On November 12, SyracuseCoE hosted a presentation from Columbia University faculty member Bianca Howard as part of its Research & Technology Forum series. Professor Howard is an Assistant Professor of Mechanical Engineering in the Fu Foundation School of Engineering and Applied Science at Columbia University, where she leads the Building Energy Research Laboratory (BERL).
Howard’s talk highlighted two of her recent research projects– one focused on co-benefits of decarbonization in the context of New York City residential buildings; the other studied AI training models for building controls.
In the first part of Howard’s presentation, she discussed a collaborative effort between the Building Energy Research Lab, the Center for Political Economy at Columbia, and the Urban Democracy Lab at New York University.
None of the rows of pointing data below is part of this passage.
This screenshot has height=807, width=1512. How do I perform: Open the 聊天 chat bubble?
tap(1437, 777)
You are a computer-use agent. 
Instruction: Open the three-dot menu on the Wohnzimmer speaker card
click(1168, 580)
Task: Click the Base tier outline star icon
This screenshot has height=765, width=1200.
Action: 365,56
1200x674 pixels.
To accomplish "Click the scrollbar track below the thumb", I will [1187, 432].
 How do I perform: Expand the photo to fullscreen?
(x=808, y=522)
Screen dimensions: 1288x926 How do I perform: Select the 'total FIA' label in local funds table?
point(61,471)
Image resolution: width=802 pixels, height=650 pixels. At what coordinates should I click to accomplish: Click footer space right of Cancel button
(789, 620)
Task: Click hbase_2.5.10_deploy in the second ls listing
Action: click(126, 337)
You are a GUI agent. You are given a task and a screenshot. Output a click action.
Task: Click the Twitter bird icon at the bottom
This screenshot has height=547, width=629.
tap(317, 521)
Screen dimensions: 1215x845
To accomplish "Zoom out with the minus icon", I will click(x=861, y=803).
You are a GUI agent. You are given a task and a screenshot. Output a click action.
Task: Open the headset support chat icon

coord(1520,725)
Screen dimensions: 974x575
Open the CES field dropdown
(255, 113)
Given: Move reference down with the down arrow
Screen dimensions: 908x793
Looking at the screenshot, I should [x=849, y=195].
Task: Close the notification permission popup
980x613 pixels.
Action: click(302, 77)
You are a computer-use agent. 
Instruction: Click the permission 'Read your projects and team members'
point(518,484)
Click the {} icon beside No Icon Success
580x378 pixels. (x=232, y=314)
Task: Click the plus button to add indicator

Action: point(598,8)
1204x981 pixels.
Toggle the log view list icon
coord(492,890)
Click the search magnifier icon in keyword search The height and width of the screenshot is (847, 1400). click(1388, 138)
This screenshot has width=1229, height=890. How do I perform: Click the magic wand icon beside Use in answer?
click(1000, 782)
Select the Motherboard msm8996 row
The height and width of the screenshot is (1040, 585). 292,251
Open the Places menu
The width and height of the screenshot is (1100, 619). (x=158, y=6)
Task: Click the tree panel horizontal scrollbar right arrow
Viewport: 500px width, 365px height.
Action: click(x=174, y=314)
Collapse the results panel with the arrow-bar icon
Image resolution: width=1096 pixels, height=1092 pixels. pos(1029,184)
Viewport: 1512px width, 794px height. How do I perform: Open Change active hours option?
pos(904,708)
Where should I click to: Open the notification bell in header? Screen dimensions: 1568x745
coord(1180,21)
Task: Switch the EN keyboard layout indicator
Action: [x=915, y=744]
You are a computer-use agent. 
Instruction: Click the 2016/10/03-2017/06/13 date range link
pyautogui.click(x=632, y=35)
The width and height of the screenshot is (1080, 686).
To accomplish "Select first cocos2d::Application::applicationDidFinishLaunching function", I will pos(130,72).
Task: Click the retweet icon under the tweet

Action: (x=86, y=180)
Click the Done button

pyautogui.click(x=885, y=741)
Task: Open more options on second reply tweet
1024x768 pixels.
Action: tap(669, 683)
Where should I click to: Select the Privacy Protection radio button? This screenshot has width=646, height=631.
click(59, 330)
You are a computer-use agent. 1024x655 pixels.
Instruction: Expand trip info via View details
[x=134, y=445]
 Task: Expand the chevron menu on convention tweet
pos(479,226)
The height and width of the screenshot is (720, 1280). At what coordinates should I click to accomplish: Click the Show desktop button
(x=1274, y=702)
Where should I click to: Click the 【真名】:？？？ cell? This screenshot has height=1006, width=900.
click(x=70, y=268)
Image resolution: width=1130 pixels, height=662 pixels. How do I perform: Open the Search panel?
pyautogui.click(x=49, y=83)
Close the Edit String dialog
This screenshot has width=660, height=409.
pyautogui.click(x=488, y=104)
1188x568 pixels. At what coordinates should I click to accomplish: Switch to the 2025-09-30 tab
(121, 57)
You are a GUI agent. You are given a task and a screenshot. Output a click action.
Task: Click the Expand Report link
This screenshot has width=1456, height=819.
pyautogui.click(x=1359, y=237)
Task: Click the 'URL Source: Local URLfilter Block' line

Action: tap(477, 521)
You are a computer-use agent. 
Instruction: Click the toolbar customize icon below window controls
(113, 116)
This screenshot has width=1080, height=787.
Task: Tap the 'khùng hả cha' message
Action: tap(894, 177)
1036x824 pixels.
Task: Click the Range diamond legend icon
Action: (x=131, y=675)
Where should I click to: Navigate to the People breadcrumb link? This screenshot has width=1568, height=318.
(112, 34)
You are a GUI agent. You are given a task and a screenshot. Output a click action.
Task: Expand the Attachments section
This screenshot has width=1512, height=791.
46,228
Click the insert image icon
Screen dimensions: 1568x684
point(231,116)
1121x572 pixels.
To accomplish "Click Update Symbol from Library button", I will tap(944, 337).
The cross-disciplinary team of engineers and sociologists analyzed the potential co-benefits of decarbonization practices in residential buildings, conducting interviews to understand how stakeholders factored these co-benefits into their decisions.
Howard’s research utilized multi-objective optimization to develop decarbonization pathways that consider not only cost and greenhouse gas emissions, but also broader social goals – co-benefits like job creation and energy burden (the proportion of household income spent on energy bills), along with livability, comfort, and resilience.
In a study of buildings in New York City’s West Harlem neighborhood, the researchers compared retrofit strategies that minimize cost and emissions against strategies that also include metrics like energy burden and job creation. The results show that incorporating these additional objectives leads to quite different retrofit portfolios, emphasizing the need for decision-support tools that make these trade-offs visible and explicit.
The second half of Howard’s presentation focused on using AI tools to optimize building energy systems. Howard’s research team studied how simulators can train reinforcement learning controllers for HVAC operations, and how closely those simulators need to represent actual physical systems.
Focusing on simulations, the team at the Building Energy Research Laboratory explored training AI agents using several EnergyPlus models with different thermal properties. They found that imprecise models can be used to train agents that result in good control performance. This potentially indicates that intelligent control agents could be developed with just a single site visit, rather than relying on weeks of historical data.
As Howard notes, these studies show how building physics, optimization, and AI can come together to create practical, scalable solutions for building decarbonization across design, policy, and operational contexts.
Slides from this presentation are available below.
PRESENTATION:
FOR MORE INFORMATION:
- Kerr, M., & Howard, B. (2025). Simulator accuracy requirements for RL-based building temperature control. Proceedings of the 16th ACM International Conference on Future and Sustainable Energy Systems, 949–953. https://doi.org/10.1145/3679240.3734668
SPEAKER:
Bianca Howard, Ph.D.

Dr. Bianca Howard is an Assistant Professor in the Department of Mechanical Engineering at Columbia University, where she leads the Building Energy Research Laboratory (BERL). Her research integrates building physics, optimization, and artificial intelligence to support decision-making for building decarbonization at both the building and city scale.
Dr. Howard earned her B.S. in Mechanical Engineering from the University of Nebraska–Lincoln and her M.S. and Ph.D. in Mechanical Engineering from Columbia University, where she was an NSF IGERT Fellow.
Following her doctoral studies, she was a postdoctoral researcher in the Urban Systems Laboratory at Imperial College London and later served as a Lecturer and Senior Lecturer in the Department of Architecture, Building and Civil Engineering at Loughborough University. While at Loughborough, she was awarded a prestigious EPSRC Innovation Fellowship to study the flexible timing of energy consumption in communities using intelligent control approaches.
Her research is guided by a commitment to improving the energy performance of buildings and developing practical strategies to reduce greenhouse gas emissions across the built environment.